MATERIAL PROVIDED -
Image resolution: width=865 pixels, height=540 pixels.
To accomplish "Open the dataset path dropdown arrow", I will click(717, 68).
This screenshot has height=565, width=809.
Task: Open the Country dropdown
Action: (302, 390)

EXERCISE -
Copy the data above exactly. Every line must be included.

THE ANSWER -
Image resolution: width=865 pixels, height=540 pixels.
To accomplish "Open the dataset path dropdown arrow", I will click(717, 68).
This screenshot has height=565, width=809.
Task: Open the Country dropdown
Action: (302, 390)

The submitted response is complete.